Document segment
Designs That Work
Hot-Humid Climate
Advanced Technologies - Geothermal Heating and Cooling
Geothermal (Ground Source) Heat Pumps work similar to air source heat
pumps, except the energy is transferred to the ground instead of to the
atmosphere. The higher efficiency that can be achieved from a geothermal
heat pump is due to the relatively stable ground temperature during the
heating and cooling seasons compared to the variable air temperature of
air source heat pumps. While these systems are more efficient the standard
air source heat pumps or air conditioning units, they are also more
expensive to install and will run upwards of $5,000 to $10,000 for the
installed system.
Figure 30: Schematic of a Ground Source Heat Pump
There are three types of geothermal heat pumps, open loop, closed loop,
and direct exchange (DX).
Open Loop
In an open loop system, ground water is used as the heat exchange fluid
between the ground and the refrigerant loop. Water is drawn out of the
ground and circulated through a heat exchange tank containing the
refrigerant line. This is not a very common system due to the potential
problems with dirt and debris and general water quality issues that may be
encountered from using the natural ground water.
Closed Loop
The closed loop system is the most common system used with geothermal
heat pumps. This system uses plastic tubing that is run through either
vertical or horizontal wells to transfer the energy to the ground. While
similar to an open loop system in that the water is circulated through a
heat exchange tank containing the refrigerant line of the heat pump, in
this system the water used is not connected to the ground water, but
instead run in the plastic tubing. This controls the water quality used in
the system, and therefore reduces the potential for problems and
maintenance. In heating climates, there is a concern for freezing of the
system and therefore some form of anti-freeze will need to be added to the
ground loop system.
Direct Exchange
Direct Exchange systems run the refrigerant line directly into the
ground, eliminating the heat exchange tank. Because this extra heat
transfer step is eliminated from the design, the system should be more
efficient. In this system, copper lines are installed into the ground and
the refrigerant of the system is circulated through them. Copper, due to
its higher thermal conductivity is better able to exchange the heat with
the ground when compared to a water circulated system with plastic pipe.
While more efficient, there are some considerations that need to be made.

The data

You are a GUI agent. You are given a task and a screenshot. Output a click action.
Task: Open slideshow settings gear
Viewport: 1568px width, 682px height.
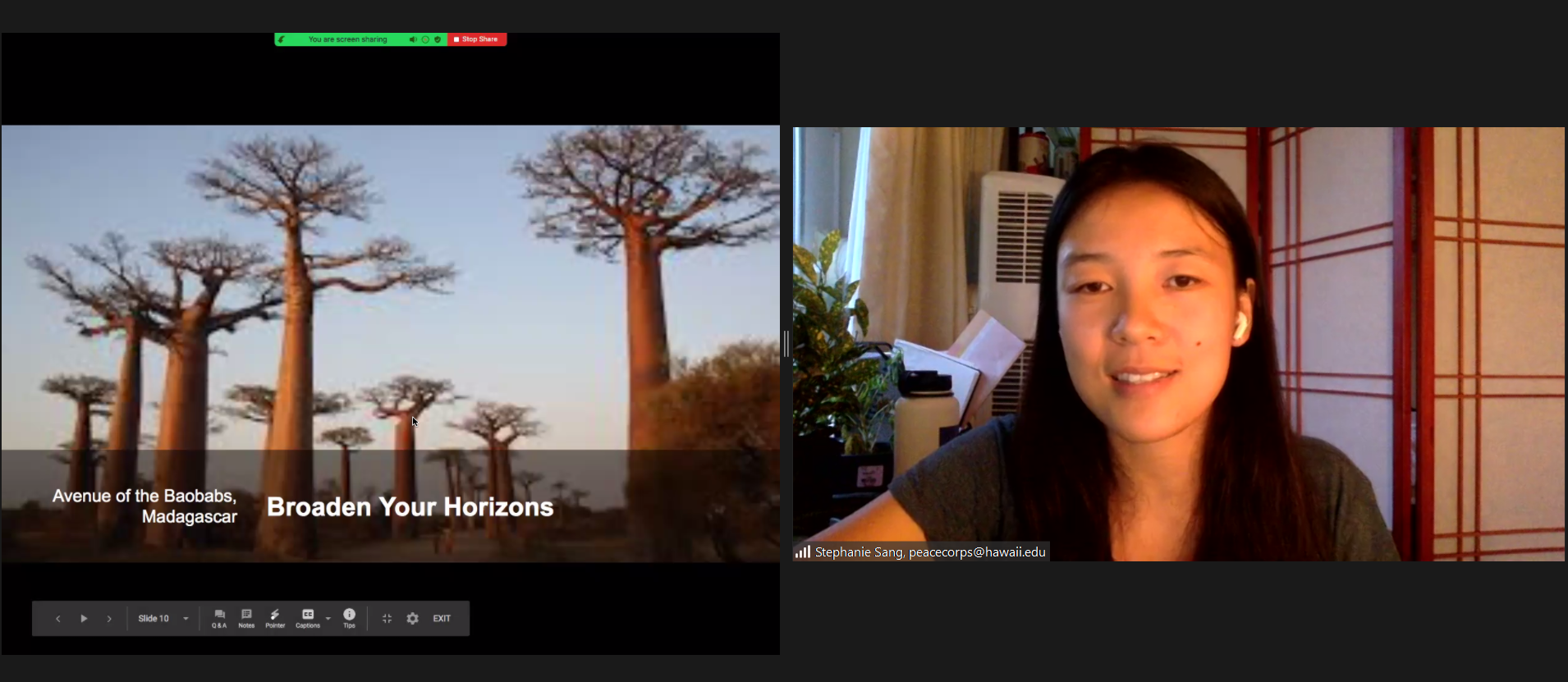click(413, 619)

Actions to take
**1)** Copy the passage on geothermal heating and cooling from "Designs That Work" to "installed system." word for word.
**2)** According to the passage on geothermal heating and cooling, which type of geothermal heat pump system is the most common?

Answers given
**1)**
Designs That Work
Hot-Humid Climate
Advanced Technologies - Geothermal Heating and Cooling
Geothermal (Ground Source) Heat Pumps work similar to air source heat
pumps, except the energy is transferred to the ground instead of to the
atmosphere. The higher efficiency that can be achieved from a geothermal
heat pump is due to the relatively stable ground temperature during the
heating and cooling seasons compared to the variable air temperature of
air source heat pumps. While these systems are more efficient the standard
air source heat pumps or air conditioning units, they are also more
expensive to install and will run upwards of $5,000 to $10,000 for the
installed system.

**2)** The closed loop system.